News

New Pritzker M1s Receive White Coats in Historic Ceremony

In a milestone moment for the Pritzker School of Medicine, 90 new first-year students received their first white coats on Sunday at Rockefeller Memorial Chapel on the University of Chicago campus.

The students, comprising the entering Class of 2023, became the first Pritzker students to undertake their medical training under the new Phoenix Curriculum, which officially launched on Monday with a week of immersion activities, including intensive simulated interactions with standardized patients in that week.

The White Coat Ceremony, now a nationwide tradition, originated at the Pritzker School of Medicine in 1989 as a way to honor the beginning of matriculating students’ journey becoming doctors. Pritzker students’ society Career Advisors invest them with their first white coat in a ceremony attended by their families and friends as well as faculty and staff.

Tanya Zakrison, MD, MPH delivered the ceremony’s keynote address, emphasizing the power and responsibility that come with the white coat and challenging the students on multiple fronts.

“The white coat is a symbol of power, and power is always fraught with risk,” Zakrison said. “Your journey will be to interrogate this power, to peel back the layers of human experience, and understand what this symbol and others mean to each other, to your families, your patients, and communities within the context of our local and global intertwined histories.”

A Professor of Surgery and the Director of Critical Trauma Research, Zakrison went on to make three asks of the new crop of Pritzker students: to seek truth behind the illnesses they will treat, to recognize their power and wield it as leaders for justice, and to speak truth to power.

Articulating her second ask, Zakrison highlighted the work of several current and former Pritzker students whose work in advocacy and activism have contributed to greater equity and justice for patients and communities, offering inspiration for the new students to follow.

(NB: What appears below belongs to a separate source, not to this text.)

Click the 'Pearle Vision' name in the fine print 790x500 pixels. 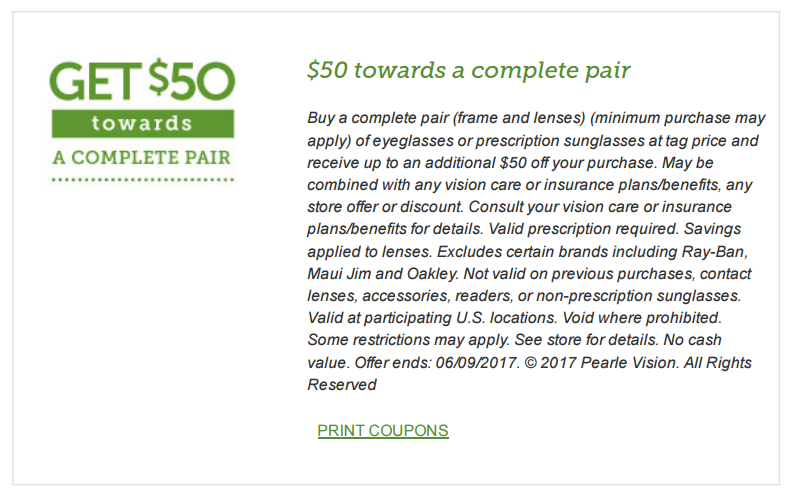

“You are all leaders; find and articulate your passions,” Zakrison said. “Do it together. At Pritzker, we do not encourage you to think outside of the box. There simply is no box.”

Finally, Zakrison also urged students to tap into the experienced faculty around them to explore the “why” questions and rely on each other on the challenging path through medical school and beyond.

“Lean on your circle of support in your challenging moments and celebrate your victories together,” Zakrison said. “Support one another, go further together, use your power wisely, and continue to make us all proud.”

In the new class of students, 80 percent come to Pritzker from out of state, including two percent international. The 40 percent of the class from backgrounds underrepresented in medicine puts Pritzker among the most diverse medical schools in the U.S. Additionally, 80 percent of the class took at least one gap year before beginning medical school. [Learn more about the entering Class of 2023 here] 

Then new class also represented a historic cohort thanks to recent philanthropic efforts and a multiyear commitment from the University of Chicago Biological Sciences Division. The class became the first to which Pritzker will provide full-tuition scholarships to up to half of the incoming class, part of a push to inspire a more diverse generation of physicians and to reduce student debt among graduates.

Since the new trainees are the first to undertake the new Phoenix Curriculum, most of the class will also become the first to graduate under the redesigned curriculum, which emphasizes self-directed learning, research scholarship, and community engagement and accelerates students’ entry into the clinical phase of training. Those completing medical school on a traditional four-year timeline will graduate in 2027, the same year Pritzker celebrates its centennial.

The Pritzker School of Medicine is grateful for the support of the Bucksbaum Institute for Clinical Excellence for the stethoscopes the students received, the Arnold P. Gold Foundation for the pins that were provided on the white coat to symbolize humanism in medicine, and the Medical Biological Sciences Alumni Association for their support of the white coat ceremony.